Try it: Find and copy each line of the data that includes "section".

Stored data:
※ ※ ※

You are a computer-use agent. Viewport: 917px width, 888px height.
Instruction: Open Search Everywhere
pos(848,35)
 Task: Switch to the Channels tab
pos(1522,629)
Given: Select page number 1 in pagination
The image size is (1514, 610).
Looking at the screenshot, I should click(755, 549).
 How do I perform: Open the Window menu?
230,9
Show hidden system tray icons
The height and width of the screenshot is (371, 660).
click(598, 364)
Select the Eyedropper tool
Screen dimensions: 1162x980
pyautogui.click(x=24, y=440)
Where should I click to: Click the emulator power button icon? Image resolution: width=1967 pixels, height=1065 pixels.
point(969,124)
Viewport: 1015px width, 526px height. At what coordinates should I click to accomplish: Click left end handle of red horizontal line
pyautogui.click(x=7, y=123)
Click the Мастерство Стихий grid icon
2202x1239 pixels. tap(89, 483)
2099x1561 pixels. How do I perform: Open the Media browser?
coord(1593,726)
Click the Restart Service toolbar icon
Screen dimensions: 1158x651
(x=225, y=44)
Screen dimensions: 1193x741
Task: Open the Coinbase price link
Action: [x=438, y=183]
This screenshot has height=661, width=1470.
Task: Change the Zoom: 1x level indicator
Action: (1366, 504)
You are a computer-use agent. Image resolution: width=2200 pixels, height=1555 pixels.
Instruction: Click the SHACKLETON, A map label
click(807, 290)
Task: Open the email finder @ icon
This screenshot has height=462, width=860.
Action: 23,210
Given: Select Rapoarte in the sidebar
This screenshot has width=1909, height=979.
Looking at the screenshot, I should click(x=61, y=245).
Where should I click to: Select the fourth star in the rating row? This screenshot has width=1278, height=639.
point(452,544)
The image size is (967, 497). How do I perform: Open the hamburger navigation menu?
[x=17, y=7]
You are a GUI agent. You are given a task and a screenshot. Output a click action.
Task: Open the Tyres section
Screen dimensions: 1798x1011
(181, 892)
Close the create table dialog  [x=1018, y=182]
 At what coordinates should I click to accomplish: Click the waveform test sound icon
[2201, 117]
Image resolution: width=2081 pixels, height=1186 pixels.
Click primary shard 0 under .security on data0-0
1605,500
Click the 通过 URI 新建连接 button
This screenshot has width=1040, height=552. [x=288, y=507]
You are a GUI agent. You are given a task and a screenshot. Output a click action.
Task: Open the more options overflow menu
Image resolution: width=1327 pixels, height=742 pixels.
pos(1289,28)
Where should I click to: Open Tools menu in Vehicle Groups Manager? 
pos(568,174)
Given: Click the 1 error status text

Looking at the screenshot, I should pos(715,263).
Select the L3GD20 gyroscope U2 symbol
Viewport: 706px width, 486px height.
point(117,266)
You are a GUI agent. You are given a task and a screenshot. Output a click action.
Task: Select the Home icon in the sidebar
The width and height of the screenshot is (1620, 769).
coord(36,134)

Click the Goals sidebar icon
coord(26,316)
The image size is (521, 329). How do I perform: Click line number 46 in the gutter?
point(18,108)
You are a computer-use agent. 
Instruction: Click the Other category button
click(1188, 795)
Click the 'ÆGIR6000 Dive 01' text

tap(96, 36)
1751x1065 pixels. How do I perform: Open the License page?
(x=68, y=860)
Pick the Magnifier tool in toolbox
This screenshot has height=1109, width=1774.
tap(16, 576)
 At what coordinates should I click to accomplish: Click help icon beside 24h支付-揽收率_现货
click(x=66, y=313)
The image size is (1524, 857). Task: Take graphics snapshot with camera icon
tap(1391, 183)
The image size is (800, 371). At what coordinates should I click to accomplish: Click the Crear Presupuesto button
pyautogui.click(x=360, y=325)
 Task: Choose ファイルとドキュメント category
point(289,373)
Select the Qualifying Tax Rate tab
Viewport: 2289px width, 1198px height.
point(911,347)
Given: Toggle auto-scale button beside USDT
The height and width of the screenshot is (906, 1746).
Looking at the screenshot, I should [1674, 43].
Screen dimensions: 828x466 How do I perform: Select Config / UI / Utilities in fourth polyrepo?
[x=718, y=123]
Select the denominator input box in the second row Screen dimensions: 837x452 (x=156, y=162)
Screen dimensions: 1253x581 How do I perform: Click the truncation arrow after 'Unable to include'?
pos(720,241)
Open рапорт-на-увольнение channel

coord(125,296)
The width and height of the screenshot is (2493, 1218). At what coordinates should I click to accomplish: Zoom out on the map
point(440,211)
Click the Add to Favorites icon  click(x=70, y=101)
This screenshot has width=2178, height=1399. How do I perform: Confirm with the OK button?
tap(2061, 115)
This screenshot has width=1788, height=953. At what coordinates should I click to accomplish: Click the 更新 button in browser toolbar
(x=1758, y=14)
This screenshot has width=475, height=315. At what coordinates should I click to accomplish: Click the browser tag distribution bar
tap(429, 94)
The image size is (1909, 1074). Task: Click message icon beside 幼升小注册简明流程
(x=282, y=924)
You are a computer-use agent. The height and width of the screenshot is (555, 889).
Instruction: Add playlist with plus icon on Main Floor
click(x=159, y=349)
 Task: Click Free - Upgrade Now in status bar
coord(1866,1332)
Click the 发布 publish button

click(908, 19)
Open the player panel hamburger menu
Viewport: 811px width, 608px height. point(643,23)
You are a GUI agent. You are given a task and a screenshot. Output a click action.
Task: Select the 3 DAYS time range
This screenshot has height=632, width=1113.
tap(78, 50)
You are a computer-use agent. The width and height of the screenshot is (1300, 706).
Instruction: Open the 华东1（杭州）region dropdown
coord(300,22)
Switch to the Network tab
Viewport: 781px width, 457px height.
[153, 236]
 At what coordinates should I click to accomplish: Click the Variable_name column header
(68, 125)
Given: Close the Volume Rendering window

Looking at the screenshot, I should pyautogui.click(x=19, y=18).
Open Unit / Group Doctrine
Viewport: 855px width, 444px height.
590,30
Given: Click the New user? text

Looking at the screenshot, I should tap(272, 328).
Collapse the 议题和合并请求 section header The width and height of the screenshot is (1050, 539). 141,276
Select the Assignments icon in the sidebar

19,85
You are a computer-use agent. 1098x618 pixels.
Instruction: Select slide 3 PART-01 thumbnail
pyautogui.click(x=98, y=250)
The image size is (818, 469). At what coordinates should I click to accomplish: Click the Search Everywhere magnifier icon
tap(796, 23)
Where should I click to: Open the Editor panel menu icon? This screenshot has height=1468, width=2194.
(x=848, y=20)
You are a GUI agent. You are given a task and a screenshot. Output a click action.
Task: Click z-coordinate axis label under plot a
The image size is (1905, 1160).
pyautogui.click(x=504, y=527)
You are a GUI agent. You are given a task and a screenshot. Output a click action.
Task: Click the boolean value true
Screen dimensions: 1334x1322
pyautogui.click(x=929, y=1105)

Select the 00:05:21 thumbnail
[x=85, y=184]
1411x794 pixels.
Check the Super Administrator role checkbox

※ ※ ※

Result:
Task: Open the Tyres section
Collapse the 议题和合并请求 section header The width and height of the screenshot is (1050, 539). 141,276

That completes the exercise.